1. Na hipótese dos autos, o entendimento da Corte de origem está em conformidade com a orientação do STJ. Com efeito, em se tratando de dano ambiental e urbanístico, a regra geral é a do litisconsórcio facultativo. ( AgInt no RMS 44.553/MA, Rel. Ministro Gurgel de Faria, Primeira Turma, julgado em 15/9/2016, DJe de 20/10/2016; AgRg no AREsp 13.188/ES, Rel. Ministro Sérgio Kukina, Primeira Turma, julgado em 14/6/2016, DJe de 24/6/2016).

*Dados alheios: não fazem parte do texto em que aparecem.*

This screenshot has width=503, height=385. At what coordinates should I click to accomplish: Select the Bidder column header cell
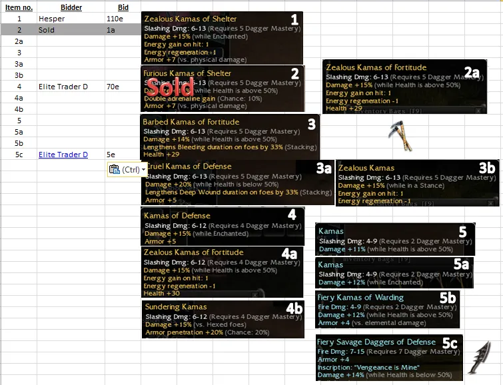point(71,8)
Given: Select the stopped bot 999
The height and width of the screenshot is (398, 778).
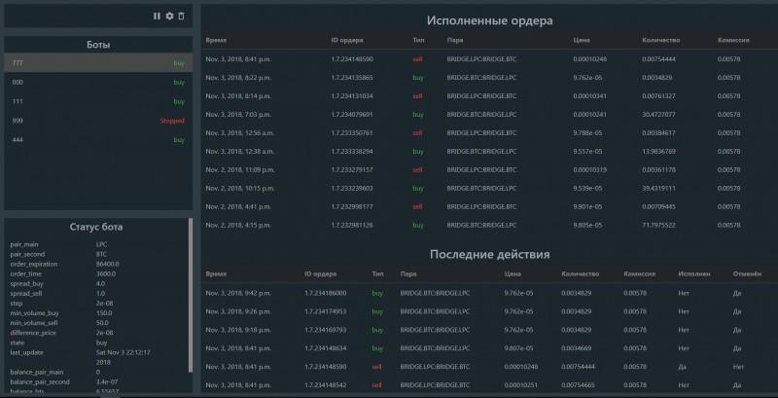Looking at the screenshot, I should tap(97, 121).
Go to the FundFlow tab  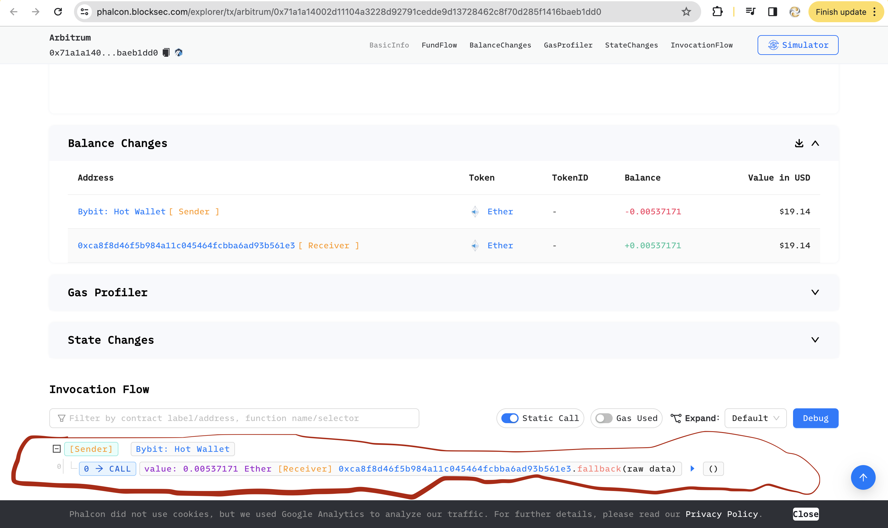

2. In casu, não há nenhum pedido contra qualquer dos adquirentes dos lotes irregulares, muito ao contrário, o remédio primacial postulado cuida de regularização do loteamento. Apenas sucessivamente - caso impossível ou inviável técnica ou juridicamente tal medida saneadora - é que se pleiteia desfazimento do empreendimento ou de parte dele, sendo imposto ao loteador completo ressarcimento às vítimas, além de restauração da área degradada e indenização pelo dano ambiental. Na realidade, o que se tem em casos desse naipe é modalidade implícita de cumulação de ações; a primeira com natureza ambiental-urbanística de conteúdo difuso; e a segunda, fundamentada no Código de Defesa do Consumidor, no Código Civil e na legislação correlata, destinada a garantir reparação, pelo loteador, dos direitos individuais homogêneos dos compradores de boa-fé lesados. Em vez de coincidência de interesses, ocorre choque frontal entre os interesses do loteador e os dos consumidores, o que já bem indica o descabimento do litisconsórcio necessário, providência que, ademais, tumultuaria o processo da ação civil pública, possivelmente inviabilizando a sua gestão e finalização a bom termo.
3. Recurso Especial não provido.

Acórdão

Vistos, relatados e discutidos os autos em que são partes as acima indicadas, acordam os Ministros da Segunda Turma do Superior Tribunal de Justiça: ""A Turma, por unanimidade, negou provimento ao recurso, nos termos do voto do (a) Sr (a). Ministro (a)-Relator (a)."Os Srs. Ministros Og Fernandes, Mauro Campbell Marques, Assusete Magalhães (Presidente) e Francisco Falcão votaram com o Sr. Ministro Relator."